Addressing Henrik Lundqvist’s extension commentsMay 31, 2013, by
After a frustrating end to the Rangers’ season in Boston several days ago, the voracious New York media was bestowed with the “We’ll see” heard round the world. Henrik Lundqvist’s non-committal response to his future in New York almost imploded the entire hockey media. Articles were written, page hits were had, and ad revenue rained down on media outlets. Many observers and analysts alike feel that the King possibly moving kingdoms was the impetus for John Tortorella’s unceremonious dismissal on Wednesday. Obviously, I’m not behind the New York Ranger curtain, so I couldn’t tell you with any certainty whether this is true, but I can dig a little deeper into those comments and see if the “threat” is credible in this case.

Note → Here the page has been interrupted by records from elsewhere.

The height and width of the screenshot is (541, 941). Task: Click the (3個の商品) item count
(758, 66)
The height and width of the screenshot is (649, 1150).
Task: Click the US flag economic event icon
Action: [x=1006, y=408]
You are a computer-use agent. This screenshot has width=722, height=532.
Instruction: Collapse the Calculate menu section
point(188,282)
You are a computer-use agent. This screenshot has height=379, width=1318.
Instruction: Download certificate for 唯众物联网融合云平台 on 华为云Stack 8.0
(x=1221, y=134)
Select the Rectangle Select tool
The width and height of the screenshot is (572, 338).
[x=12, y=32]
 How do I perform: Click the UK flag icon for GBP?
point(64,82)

For those who missed it (and I’m paraphrasing), when asked about his long term future with the team, Hank responded with the functional equivalent of “we’ll see, I need to talk to my agent”. Normally, this is a very typical response from a player when asked about his contract, but considering Hank’s importance and impact on the franchise, his remarks were bound to cause a stir.

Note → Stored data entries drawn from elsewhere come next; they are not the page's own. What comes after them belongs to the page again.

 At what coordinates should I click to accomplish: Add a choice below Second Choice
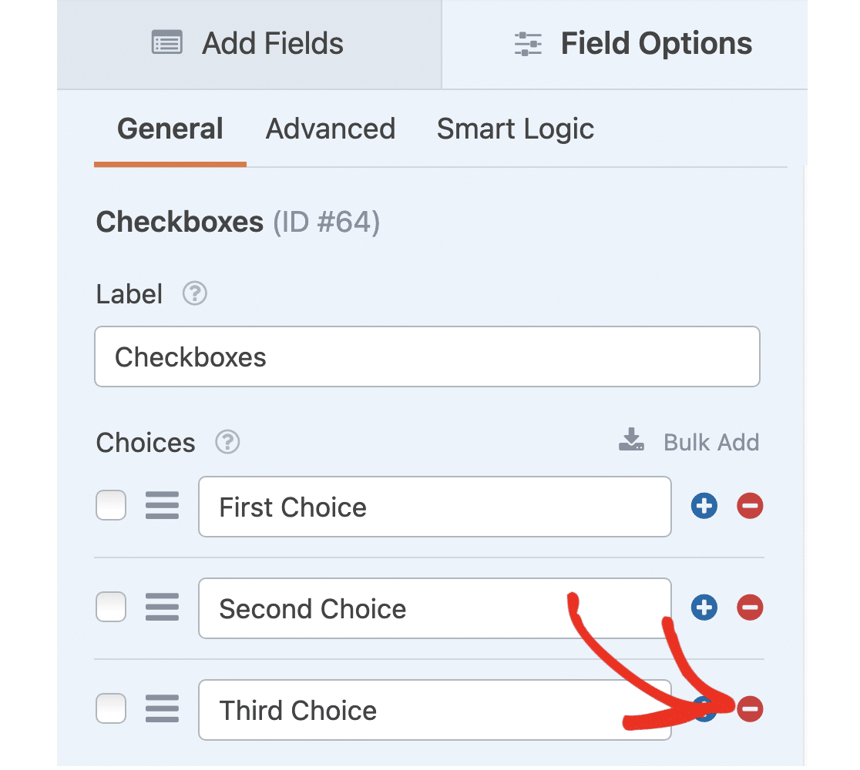pos(704,608)
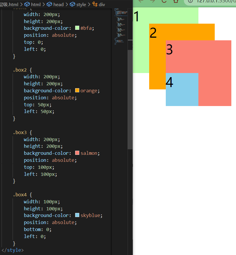236x255 pixels.
Task: Click the head element icon in the breadcrumb bar
Action: (49, 4)
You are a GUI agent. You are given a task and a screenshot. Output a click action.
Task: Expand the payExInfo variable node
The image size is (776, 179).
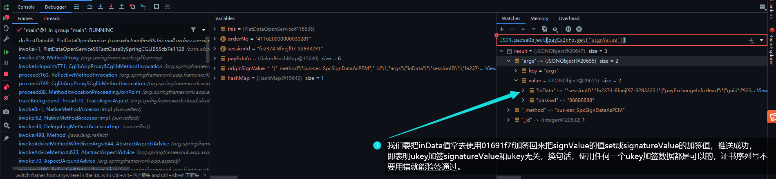click(215, 59)
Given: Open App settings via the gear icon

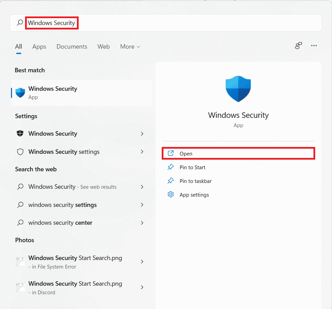Looking at the screenshot, I should click(x=171, y=194).
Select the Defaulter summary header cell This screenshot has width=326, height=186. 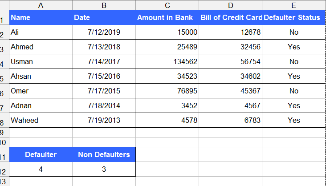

So, let’s look at this logically. First and foremost, we need to accept that directly after an elimination loss in the playoffs, against a rival, no less, he is going to be frustrated. Hank is surely aware that he’s not 25 anymore and those endless years to win a Cup aren’t all in front of him. He wants to win badly, and sometimes, you can’t always keep those emotions in check. Hank has been purported to be nothing but happy in NYC. It has the cultural and celebrity status that he values, and it’s probably (outside of Boston) the shortest flight to and from Sweden.
The statements themselves don’t really give us any information other than his agent isn’t a moron. Back in 2010 when Derek Jeter became a free agent with the Yankees, the entire world knew that Derek wouldn’t play for any other organization. Sure, some random speculation about the Rays and Giants popped up, but at the end of the day, he was a Yankee. And he got a contract worth about half of what he was after. It makes no sense for Hank to pledge his allegiance to New York when he is trying to get one last mega-deal. The Rangers would probably pay him either way, but it doesn’t hurt to not tip his hand and surrender valuable leverage.

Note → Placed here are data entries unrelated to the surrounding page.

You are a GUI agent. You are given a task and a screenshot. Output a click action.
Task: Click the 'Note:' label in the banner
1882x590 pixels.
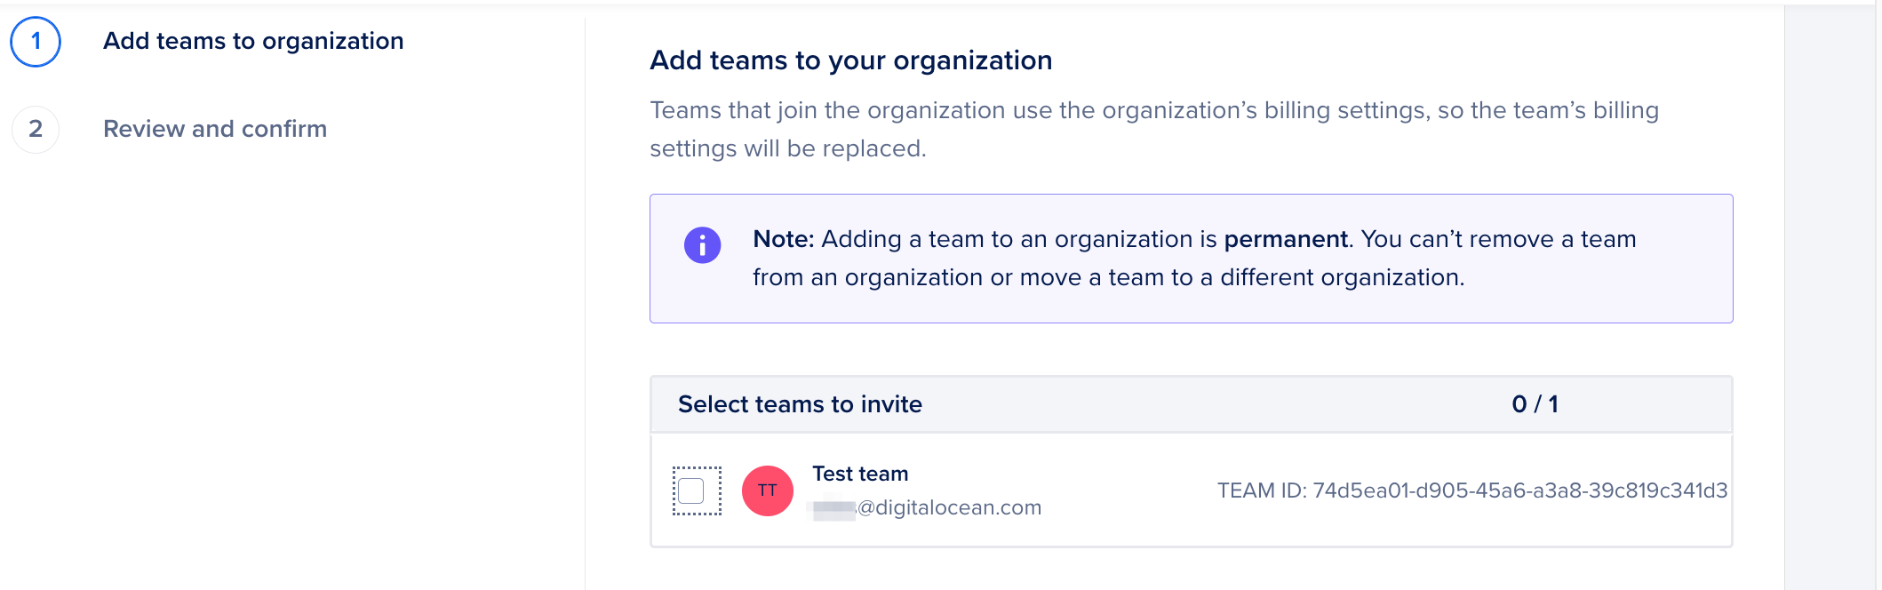783,239
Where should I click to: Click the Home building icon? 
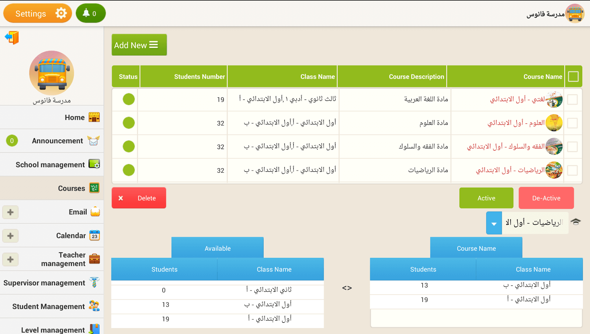(94, 117)
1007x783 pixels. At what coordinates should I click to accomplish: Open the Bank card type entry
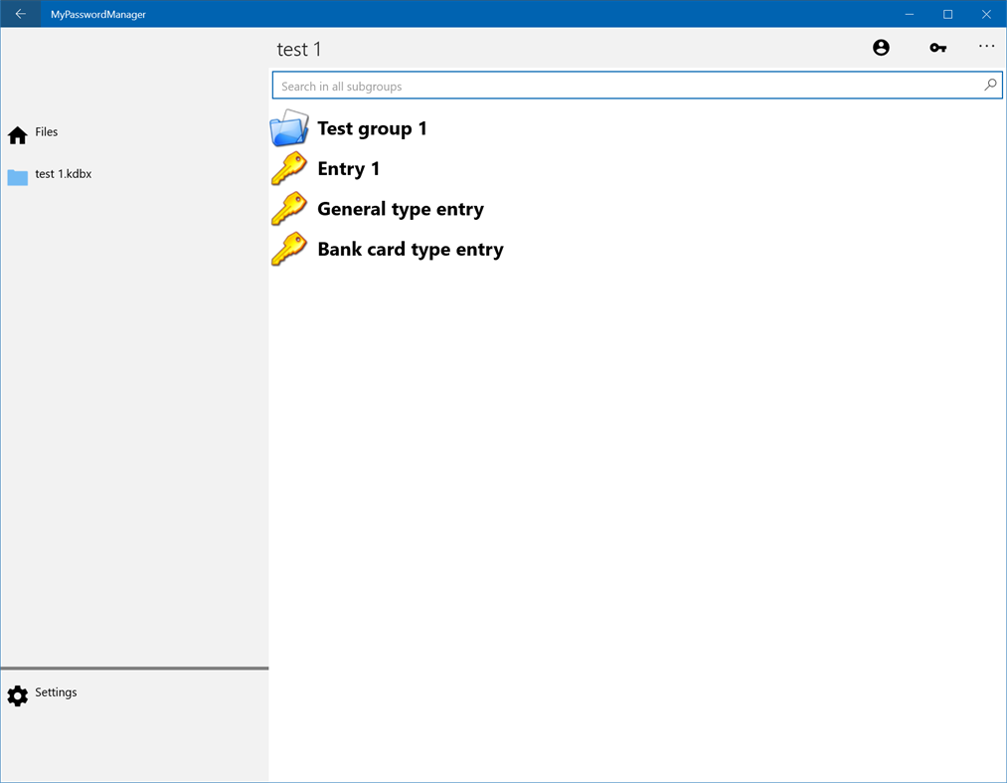(x=410, y=250)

Now, let’s look at it from a financial standpoint. The simple explanation is that he can get eight years from the Rangers and only 7 from any competitor for his services, per the new CBA. But let’s look a little deeper. Henrik Lundqvist is a brand, not just an athlete. He is handsome, charismatic and incredibly good at what he does. Being the King of New York comes with a little more cache than being the King of Phoenix. He is deeply entwined with the Garden of Dreams charity, and even has his own clothing line based on his royal status at the World’s Most Famous Arena. The Henrik Lundqvist brand is almost inseparably tied to the NYC market.
For a moment, though, let’s forget all that. This whole situation really begs the question of “where would he go?”. If we look at the list of possible teams based on criteria that would give Hank what he was looking for in terms of competitiveness, an environment that would help maximize his brand, along with a vacancy, the list becomes very short. The hockey markets that would meet the large market component are: Philly, Boston, Montreal, Toronto, LA, Chicago, Detroit, Vancouver, and maaaybe Colorado (probably not, though).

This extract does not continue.